A reaction to produce the synthetic intermediate shown below gave two compounds. Before proceeding to the next synthetic step it was necessary to identify the stereoisomers. Selective 1D NOE experiments were inconclusive so homodecoupling was tried.
One of the stereoisomers was used to record the spectra shown in the figure below. The reference 1D 1H spectrum is in blue at the bottom. It shows a doublet at 4.79 ppm due to the amine, a doublet of doublets at 4.63 ppm from the unknown stereocenter, and a quartet of doublets at 4.40 ppm from the (S) stereocenter.

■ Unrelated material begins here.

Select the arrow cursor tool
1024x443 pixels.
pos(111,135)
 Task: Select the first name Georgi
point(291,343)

Homodecoupling at 4.63 ppm gave the middle, red spectrum. Artifacts are present where the homodecoupling was applied, but the multiplet at 4.40 ppm has lost the small coupling and now appears just as a quartet. In the upper, green spectrum, where homodecoupling was applied at 4.40 ppm, the multiplet at 4.63 ppm has now lost the small coupling and appears as a simple doublet.

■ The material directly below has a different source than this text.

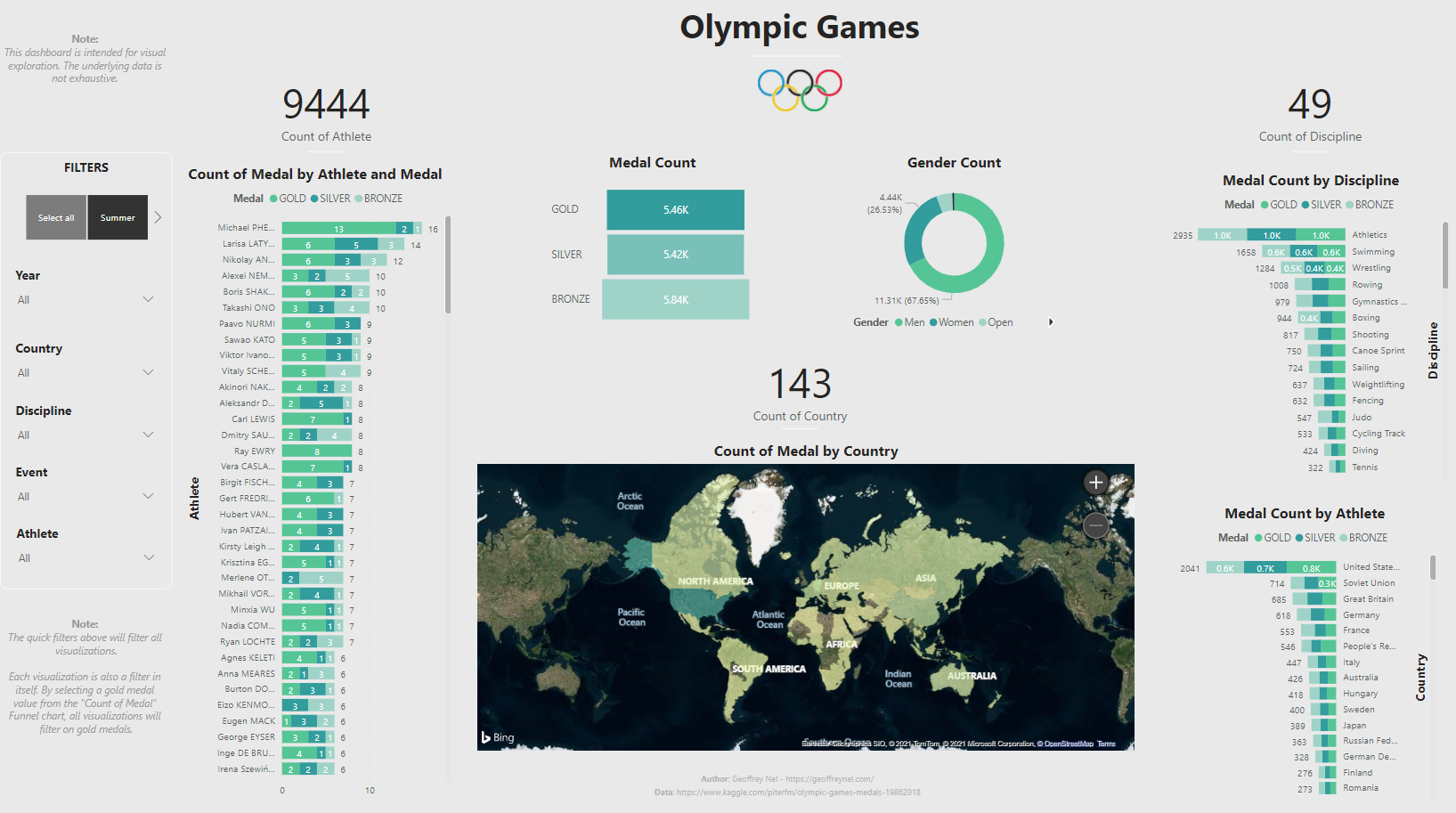Toggle the Select all filter button

coord(56,217)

Since homodecoupling the multiplets at 4.40 and 4.63 ppm removed the same coupling, this small coupling must be due to their interaction with each other. The size of the coupling indicates that the two protons are on the same face of the molecule and thus identifies the geometry of the unknown stereocenter as (S). A similar set of experiments was recorded on the other reaction product and found to support the assigned stereochemistry.

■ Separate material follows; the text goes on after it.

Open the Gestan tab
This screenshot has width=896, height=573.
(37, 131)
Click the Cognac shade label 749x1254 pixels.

To homodecouple NMR spectra composite pulse decoupling is applied during acquisition. This scrambles the magnetisation, effectively removing its influence from the spectrum. To selectively apply the decoupling the power level must be chosen so that it only affects a small region of the spectrum. The power level is typically chosen from a calibration curve. We have calibration curves available for both our spectrometers.
Acknowledgments
Thanks to Mitch Christy from the Siegel lab for use of his data.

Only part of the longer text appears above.